Sunday, January 13, 2013

Timing the expected

There's the saying "expect the unexpected" I'm sure the definition behind this thought is pretty self explanatory. Expecting what is not expected, has nothing on the realization of the things you already know are coming. 

The end of 2012, we knew since Sept that this was not going to be the way we wanted to end the year. Deployments are never easy, they are never fun, it really doesn't matter if it's your 1st or 7th. 

At 12am on Dec 29th, we prepared to say goodbye to our soldier. This night was unlike most of these types of nights. Tj had just made the cut off and picked up his E-5. They allowed him to be pinned prior to leaving so that we could be a part of his ceremony. Our oldest, Tanner, had the honor of pinning the new rank on his father, a moment I am grateful he got to have. In this moment I'm faced with this over whelming feeling of just knowing, that in this time of sadness, God has provided us a happy moment. Something to celebrate. How great is our God?! 

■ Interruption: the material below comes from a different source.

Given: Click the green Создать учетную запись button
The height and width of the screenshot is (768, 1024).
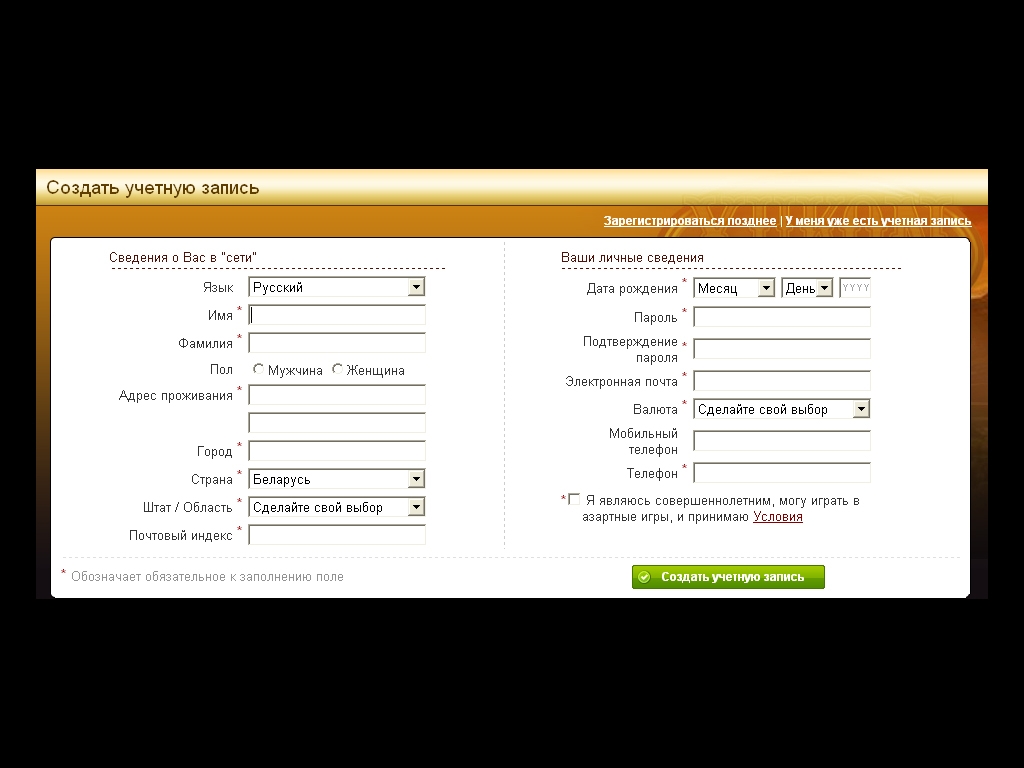Looking at the screenshot, I should [x=728, y=577].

An hour passes, the feeling I once had has diminished. I know what is coming. I know that when I get back in the car, and I pull up to the house, when I lay my head down in our bed, I'm doing it all alone. These thoughts creep in and the tears are uncontrollable. The expected... reality can knock you sideways. I missed that man from the moment I watched him run out of the battery to catch up with the guys that were marching off (that story- let's just say my husbands job had him tied up the whole night and formation pretty much went on while he was still sorting keys out and locking stuff up) Our children adore their father. They are older now and it makes goodbye harder. No doubt about it, we love our Sgt. Posey, with all our hearts. 



Dec 31st, 1:30am. Middle of the night in a Nyquil induced slumber can have your mind going crazy when your phone rings. The moment I fully realized who it was on the other end, I knew what was happening. My brother doesn't just call to say hey how are ya, esp not at 1:30 in the morning. This was the call I had been expecting to get at any given moment. My mom had been diagnosed with vascular dementia in 2010. She had been declining ever since. Part of me knows why it happened so fast. She didn't want to be where she was or how she was, esp after my Grandfather went through similar. Expected.... we knew this was coming. I think I knew even more in Oct when I last got to see her. Seeing her how she was... absolutely killed my heart. Sitting there, going through all the things one says to someone else when this situation happens to them,  was absolutely doing me no good at all. I am strong in my Faith and what I believe but I am 24 hours removed from saying goodbye to the love of my life, I was not prepared to say goodbye to THE LOVE that gave me LIFE. I would be lying if I told you the words God why didn't leave my lips that night. Yes Tiffany, question God, the one you know to trust, the one you know never gives you more than you can handle, the one you know is the reason why you can smile and see the light in times of darkness. WAY TO GO. I can't explain it, it's like I went through 18 personalities sitting in my living room floor crying my eyes out. No matter how much of me knew this was better, and my mom is happy again, and she wasn't suffering anymore, I still couldn't stop my erratic behavior. Nothing prepares you for things like these, no matter how expected.  

I was overwhelmed with support from friends and family, it all meant the world to me. I'm still feeling the love and support now, and I am grateful. Because the Lord provides comfort and happiness in times of sadness. How great is our God! 

For I am sure that neither death nor life, nor angels nor rulers, nor things present nor things to come, nor powers, nor height nor depth, nor anything else in all creation, will be able to separate us from the love of God in Christ Jesus our Lord.